In particular, by utilizing the magnetic attraction force of the lower punch 3A, the filling rate of the magnetic powder 6 in the molding space 4 becomes uniform and sufficient, and the density deviation is eliminated, so that the ring having stable magnetic characteristics is obtained. Mass production of magnets becomes possible.

When powder is supplied by the magnetic attraction, the magnetic powder 6 is simultaneously arranged in the radial direction by the leakage magnetic flux B generated between the inner and outer peripheral surfaces of the upper end of the lower punch 3A, as shown in FIG. It

[0024]

As described above, according to the present invention, the feeder box containing the magnetic powder is moved into the ring-shaped molding space formed in the die together with the lower core and the lower punch magnetized in the radial direction. And let it rest,
At least the head of the lower punch is projected into the feeder box, magnetic powder is magnetically attracted to the lower punch, the lower punch is lowered to a predetermined position to retract the feeder box, and then the molding space is formed. Since the magnetic powder inside is magnetized to the same polarity on the lower punch and is pressed and molded by lowering the upper punch, even if it is a magnetic powder with high humidity stickiness or if the molding space is narrow. Even if there is, the magnetic powder in the feeder box can be rapidly and sufficiently filled into the molding space by using magnetic attraction, and the radial orientation with respect to the magnetic powder can be simultaneously achieved.

In this way, the effect of significantly shortening the molding cycle time of the ring magnet and producing a high-quality ring magnet with stable magnetic characteristics can be obtained.

[Brief description of the drawings]

FIG. 1 is an explanatory view showing a procedure for molding a ring magnet according to an embodiment of the present invention.

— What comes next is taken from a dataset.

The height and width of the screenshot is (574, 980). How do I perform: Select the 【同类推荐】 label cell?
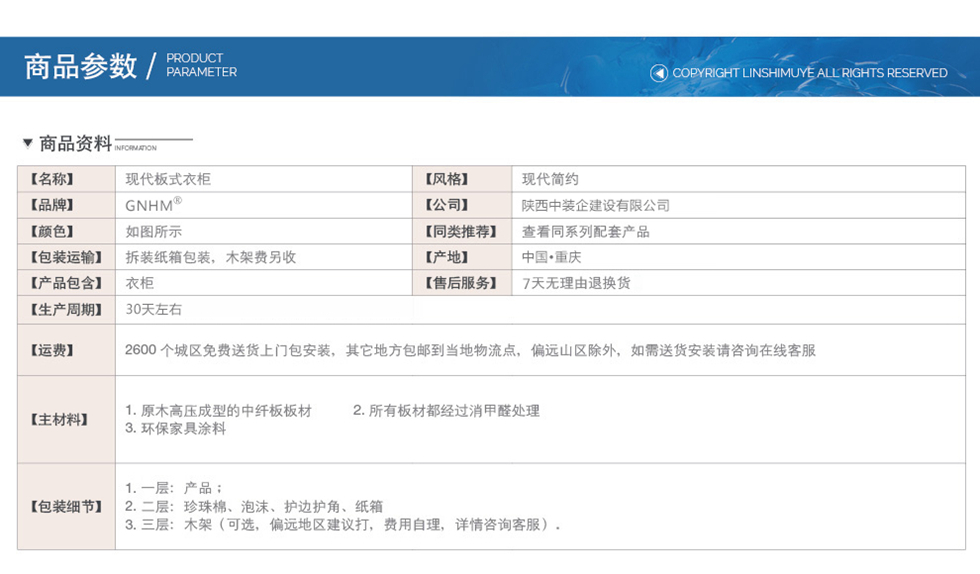pyautogui.click(x=460, y=231)

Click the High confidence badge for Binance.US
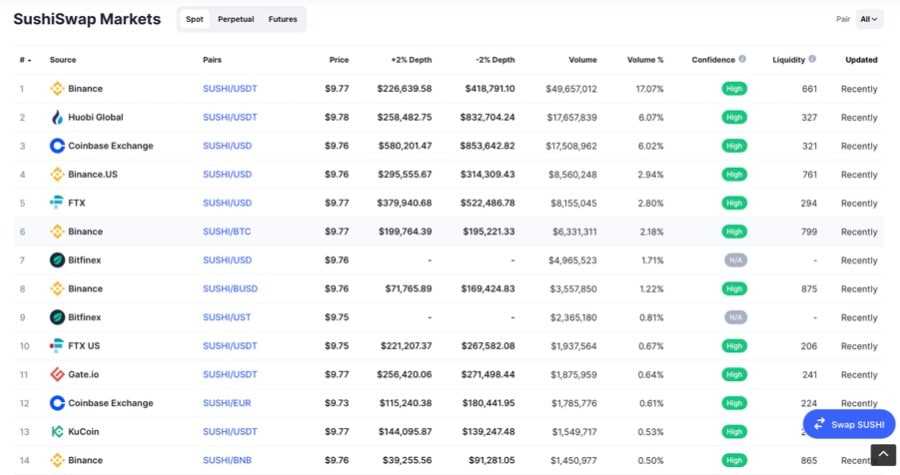[x=734, y=175]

FIG. 2 is an explanatory view showing a molding procedure of the ring magnet following FIG.

FIG. 3 is an explanatory diagram showing a procedure for molding a ring magnet following FIG.

FIG. 4 is an explanatory view showing a procedure for molding a ring magnet following FIG.

FIG. 5 is an explanatory diagram showing a state of generation of leakage magnetic flux in the lower punch of the present invention.

FIG. 6 is an explanatory view showing a procedure for filling magnetic powder in a conventional ring magnet molding method.

FIG. 7 is an explanatory diagram showing another conventional procedure for filling magnetic powder.

FIG. 8 is an explanatory diagram showing another conventional filling procedure of magnetic powder.

FIG. 9 is an explanatory view showing a procedure for forming a conventional ring magnet.

FIG. 10 is an explanatory view showing the procedure for forming the ring magnet, which is subsequent to FIG. 9;

[Explanation of symbols]

 1A Die 2A Lower core 3A Lower punch 4 Molding space 5 Feeder box 6 Magnetic powder 8A Upper punch

Claims (1)

[Claims] 1. A feeder box containing magnetic powder is moved into a ring-shaped forming space formed with a lower core and a lower punch magnetized in the radial direction in a die, and the feeder box is allowed to stand still. At least the head is projected into the feeder box, the magnetic powder is magnetically attracted to the lower punch, the lower punch is lowered to a predetermined position to retract the feeder box, and then the magnetic powder in the molding space. A ring magnet is formed on the lower punch by compression molding by lowering the upper punch magnetized to the same polarity as the upper punch.